A large proportion of HIV transmissions occur during recent infection or antiretroviral treatment interruptions, Swiss investigators report in Clinical Infectious Diseases. Overall, 44% of transmissions were associated with recent infection and 14% could be attributed to treatment interruptions. The authors believe these findings represent a major challenge for treatment as prevention (TasP) strategies.

Opioid substitution therapy reduces transmission of hepatitis C

A pooled analysis of 25 studies has shown for the first time good evidence that methadone and other forms of opioid substitution therapy (OST) in people who inject drugs substantially reduce new hepatitis C infections. Previously, this had been clearly demonstrated for HIV, but not hepatitis C. The meta-analysis showed that OST by itself reduced hepatitis C infections by 39%, and by 71% when coupled with high usage of needle exchange. This preventive effect has previously been proven for HIV but never for hepatitis C before.

Ireland: Injection rooms for addicts to open next year, says Minister

from Irish Times

Drug users will be able to use supervised injecting rooms in Dublin next year, followed shortly afterwards by Cork, Galway and Limerick, according to the Minister in charge of the National Drugs Strategy. He also plans to decriminalise the possession of small amounts of drugs, including heroin, cocaine and cannabis, for personal use, as part of a “radical cultural shift” in the approach to drug addiction.

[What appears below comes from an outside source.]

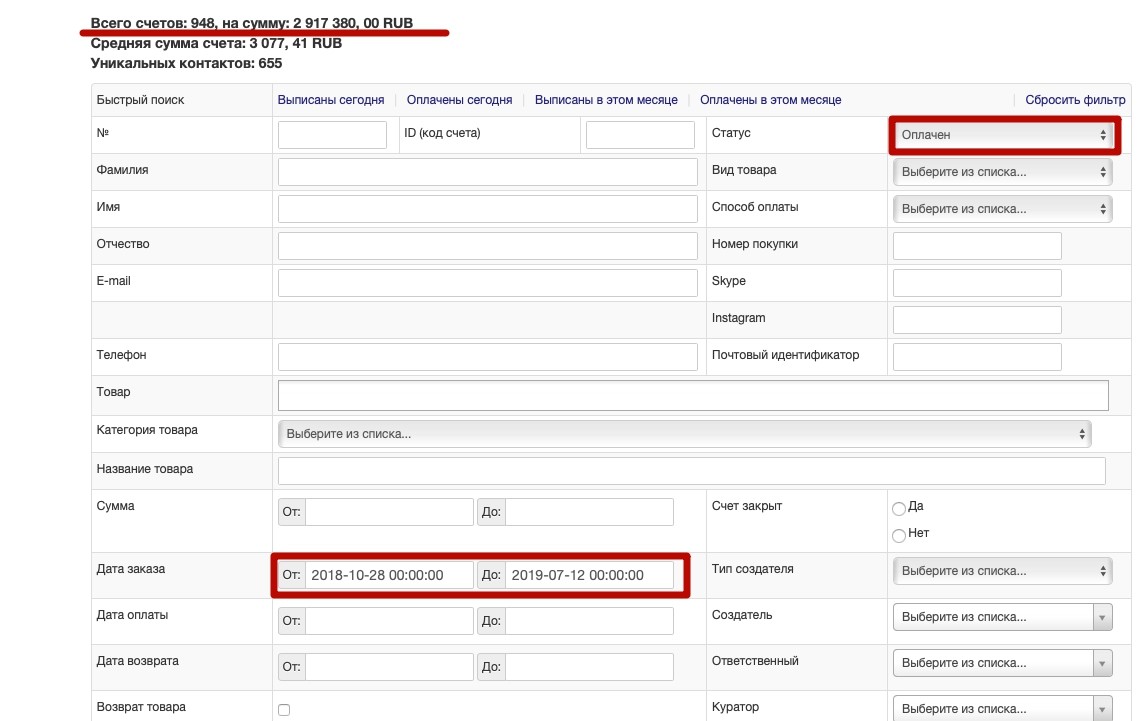The image size is (1148, 721).
Task: Click the Сбросить фильтр link
Action: click(1075, 100)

Long-acting injectable HIV treatment shows promise in early study results

from Science Speaks

A future of HIV treatment that doesn’t depend on daily dosing seemed to move a little closer today with an announcement that early findings show an injected combination of two antiretroviral medicines given monthly or every two months effective in controlling HIV among people whose virus was already suppressed. Studies looking at the injectable regimen as PrEP are also underway.

Study suggests unprecedented 3-week hepatitis C cure

from Science

Yet another stunning victory in the drug battle against the liver-damaging hepatitis C virus may be in the offing: A small study suggests it may be possible to cure some people of their infections in as few as 3 weeks.

In heroin crisis, white families seek gentler war on drugs

from New York Times

When the nation’s long-running war against drugs was defined by the crack epidemic and based in poor, predominantly black urban areas, the public response was defined by zero tolerance and stiff prison sentences. But today’s heroin crisis is different, affecting more white and middle-class people. Their families are now using their influence, anger and grief to cushion the country’s approach to drugs, prodding government to treat it not as a crime, but as a disease.

Why microbicides for HIV prevention are still necessary in the treatment-as-prevention era

from The Body Pro

How do things stand with the development of topical agents for HIV prevention? In the age of oral pre-exposure prophylaxis (PrEP) and treatment as prevention, does it matter anymore? And if lessons learned by researchers in the VOICE (Vaginal and Oral Interventions to Control the Epidemic) trial – discussed most often in terms of its failure – help make future HIV clinical trials more effective, can we really call it a failure?

Better organized HIV care could save lives and billions of dollars, computer model predicts

from Johns Hopkins Medicine

In a report on their HIV epidemic-economic model, published by the journal Clinical Infectious Diseases, the researchers say that efforts to encourage people with HIV to follow up regularly with their provider and maintain long-term drug therapy may be more fruitful in preventing HIV transmission than efforts to increase HIV testing alone.

Health minister warns Russia's HIV epidemic could spiral out of control

from The Moscow Times

Russia's HIV epidemic could spiral out of control by the end of the decade if treatment for the life-threatening virus is not expanded, the nation's health minister warned.